Rien de ce que joue ce poète de la confidence, têtu chercheur des lointains intérieurs, ne laisse tranquille, indifférent. Tant l’émotion qu’elle suscite est d’emblée bouleversante. Créateur d’une esthétique plutôt qu’un style, le plus européen des musiciens américains (il connaît très bien la musique classique, française comme russe) marque un point focal dans l’histoire du piano jazz. Avec lui, il y a un avant et un après. Tout le piano moderne vient de là et de lui.
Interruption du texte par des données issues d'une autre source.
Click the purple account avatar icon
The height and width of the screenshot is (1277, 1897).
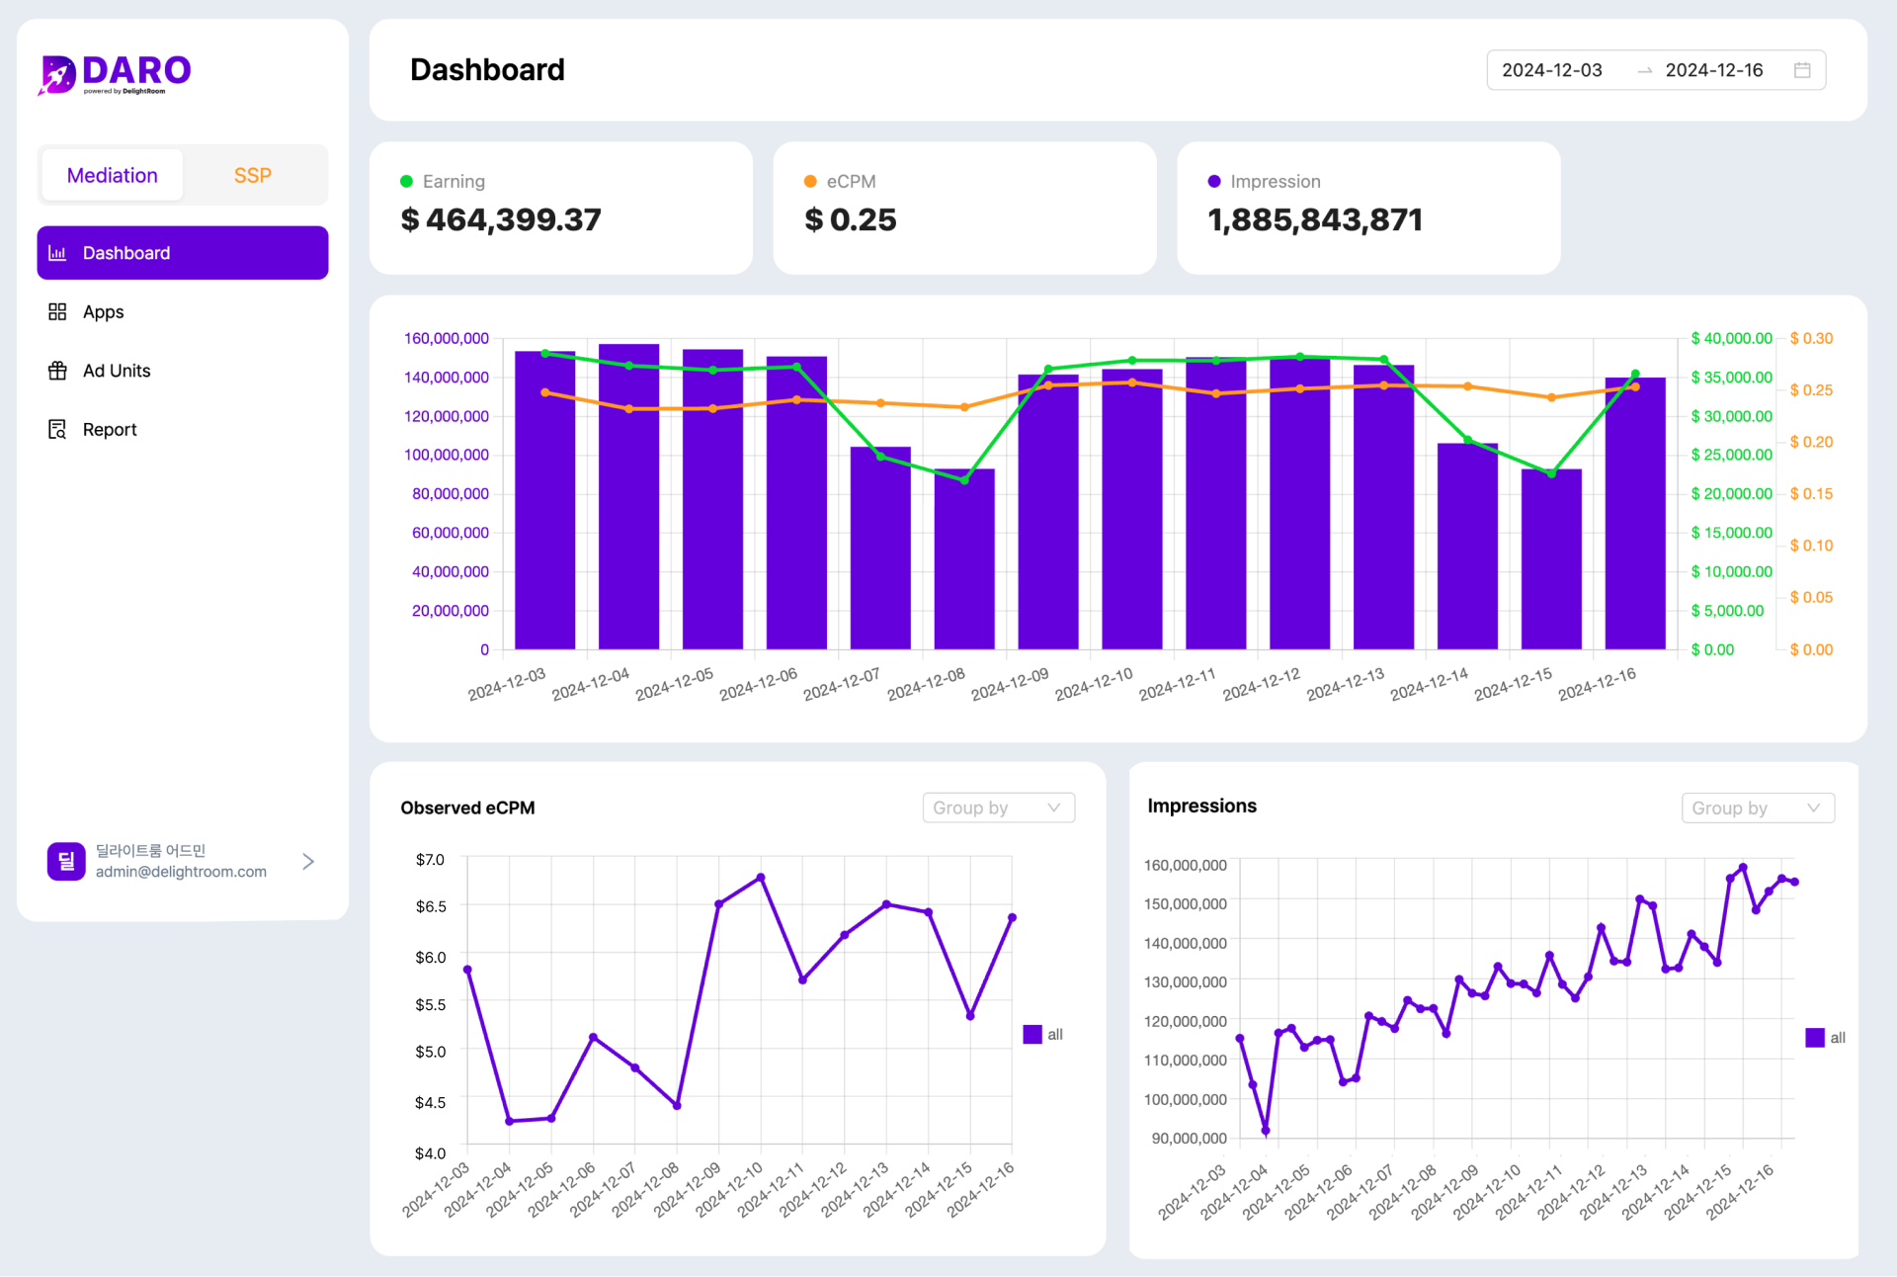66,861
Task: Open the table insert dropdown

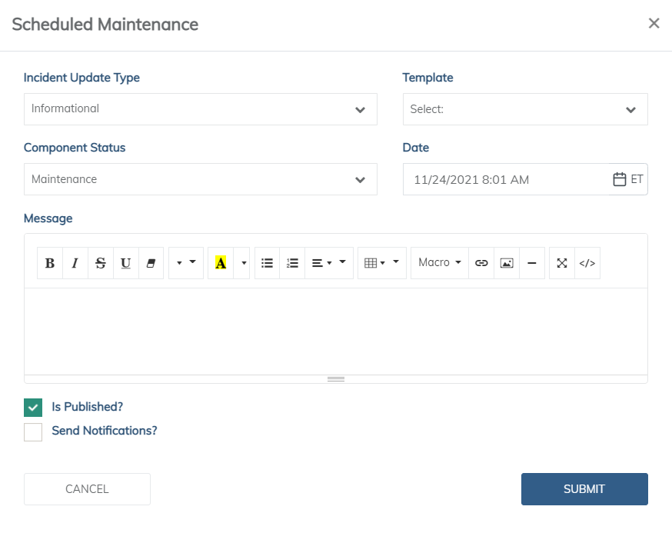Action: (x=382, y=263)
Pour son premier disque, sous son nom, publié en 1957, à l’âge de 27 ans, Bill Evans avait choisi un titre très clair: « New Jazz Conceptions ». Avec lui, il s‘agit, immédiatement, de l’invention d’un espace neuf, celui de l’intériorité absolue, que nul n’avait exploré avant lui. Il trouve une nouvelle esthétique du trio qui bouleverse la formule académique « piano basse batterie ». Dans son monde, à partir de 1960, les rôles sont reformulés et le triangle devient enfin équilatéral. La basse s’insinue sensuellement dans toutes les harmonies pour faire jeu égal avec le piano. La batterie ou, plus justement, la percussion rythmique, renvoie leur dialogue à toute sa délicatesse. D’où ce miracle d’équilibre où chacun des partenaires s’émancipe de l’autre en toute liberté, pour mieux laisser « la » musique s’éclore et s’épanouir.
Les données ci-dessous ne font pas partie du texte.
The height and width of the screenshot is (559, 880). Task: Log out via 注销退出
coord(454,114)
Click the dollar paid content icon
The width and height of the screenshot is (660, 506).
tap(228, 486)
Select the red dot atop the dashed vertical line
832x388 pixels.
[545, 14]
Ce qui fascine dans son jeu, c’est d’abord son toucher tout en nuances et en vibration intime, riche d’un usage très raffiné de la résonance « Le piano, dira-t-il, est pour moi du cristal qui chante et qui produit de l’impalpable : un son qui s’étire dans l’air comme un rond de fumée. » Bill Evans fut tout à la fois un mélodiste d’exception, un coloriste de l’harmonie et un rythmicien hors pair grâce à son sens aigu de la pulsation intérieure et sa science des timbres, de la dynamique et du swing…au-delà du swing. « Bill Evans jouait dans les souterrains du rythme, dira Miles Davis. C’est ce que j’aimais le plus en lui. » Par l’allégement de son jeu de main gauche, il fait chanter l’harmonie comme personne avant lui, imposant ainsi une autre forme, discrète, secrète, pudique, jamais tapageuse ni narcissique, du lyrisme
Il est aussi de beaux lundis, comme ce 26 novembre 1979 à Paris, à l’Espace Cardin archi-comble. Avec deux jeunes complices d’exception, Marc Johnson à la contrebasse et Joe LaBarbera à la batterie, Bill retrouve le plus beau trio qu’il ait réuni depuis celui formé par Paul Motian et Scott LaFaro. Quand un homme sait qu’il va mourir, il se produit souvent un phénomène qu’on appelle « l’embellie ». Une mystérieuse cure de jouvence qui se traduit par une phénoménale fureur de vivre, l’urgence absolue d’aller à l’essentiel, la quête effrénée de la perfection dans laquelle il épuisera ses dernières forces. Comme si c’était la dernière fois. Et ce fut bien pour lui son dernier concert à Paris. Tout se joue, alors, dans la brûlure de l’instant. La mort rôde partout, c’est sûr, mais reste pourtant si lointaine, si impossible. Conséquence : jamais Bill Evans n’a été aussi grand, libre et lyrique qu’en ce soir d’automne à Paris. L’instant le plus magique du concert fut cette invraisemblable introduction fleuve (plus de 6 minutes 30 !) de Nardis, tout en variations en quintes, tout en rigueur et liberté contrôlées. Soudainement, le cliquetis des photographes cessa. Chaque spectateur retint sa respiration devant l’évidence éblouie de vivre ensemble un moment unique de pure musique. Dix mois plus tard, à bout de force, il mourut brutalement d’un ulcère perforant. Comme Charlie Parker.